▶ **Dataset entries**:
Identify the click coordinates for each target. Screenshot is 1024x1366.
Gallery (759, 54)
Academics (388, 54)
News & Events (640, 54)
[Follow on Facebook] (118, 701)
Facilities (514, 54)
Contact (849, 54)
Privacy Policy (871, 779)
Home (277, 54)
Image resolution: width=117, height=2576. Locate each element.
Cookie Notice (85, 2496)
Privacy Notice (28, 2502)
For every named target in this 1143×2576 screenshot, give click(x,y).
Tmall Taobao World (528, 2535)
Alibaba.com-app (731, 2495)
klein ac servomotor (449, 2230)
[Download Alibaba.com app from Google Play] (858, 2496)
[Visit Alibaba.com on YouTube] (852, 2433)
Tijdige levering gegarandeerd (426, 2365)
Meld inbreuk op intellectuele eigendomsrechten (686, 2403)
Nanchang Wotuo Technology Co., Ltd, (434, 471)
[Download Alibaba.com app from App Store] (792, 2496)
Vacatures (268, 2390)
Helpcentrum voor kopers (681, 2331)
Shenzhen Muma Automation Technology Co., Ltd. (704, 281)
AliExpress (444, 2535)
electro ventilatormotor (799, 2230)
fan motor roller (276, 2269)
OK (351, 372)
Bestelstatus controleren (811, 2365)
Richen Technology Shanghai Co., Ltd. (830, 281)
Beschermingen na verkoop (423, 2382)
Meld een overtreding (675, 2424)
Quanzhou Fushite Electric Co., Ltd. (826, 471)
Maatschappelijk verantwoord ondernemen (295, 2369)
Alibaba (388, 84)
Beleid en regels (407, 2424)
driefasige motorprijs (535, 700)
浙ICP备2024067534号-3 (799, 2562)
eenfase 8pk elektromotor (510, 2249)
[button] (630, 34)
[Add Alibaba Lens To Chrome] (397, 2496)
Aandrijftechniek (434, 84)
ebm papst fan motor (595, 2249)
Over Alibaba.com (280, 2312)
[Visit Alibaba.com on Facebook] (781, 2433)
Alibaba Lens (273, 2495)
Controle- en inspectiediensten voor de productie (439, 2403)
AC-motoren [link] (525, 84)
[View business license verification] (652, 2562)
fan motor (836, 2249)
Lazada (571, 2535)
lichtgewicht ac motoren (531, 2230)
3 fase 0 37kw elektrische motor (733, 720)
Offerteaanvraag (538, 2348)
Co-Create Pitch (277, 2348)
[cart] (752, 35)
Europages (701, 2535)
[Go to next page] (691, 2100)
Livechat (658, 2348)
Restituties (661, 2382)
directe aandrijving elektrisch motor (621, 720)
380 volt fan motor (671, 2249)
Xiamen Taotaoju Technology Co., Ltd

▶ **Task description**: Nothing but the lines from the one containing "[Go to next page] (691, 2100)" to the end of the entries belongs in the answer, and each must match exactly.

▶ **Solution**:
[Go to next page] (691, 2100)
Livechat (658, 2348)
Restituties (661, 2382)
directe aandrijving elektrisch motor (621, 720)
380 volt fan motor (671, 2249)
Xiamen Taotaoju Technology Co., Ltd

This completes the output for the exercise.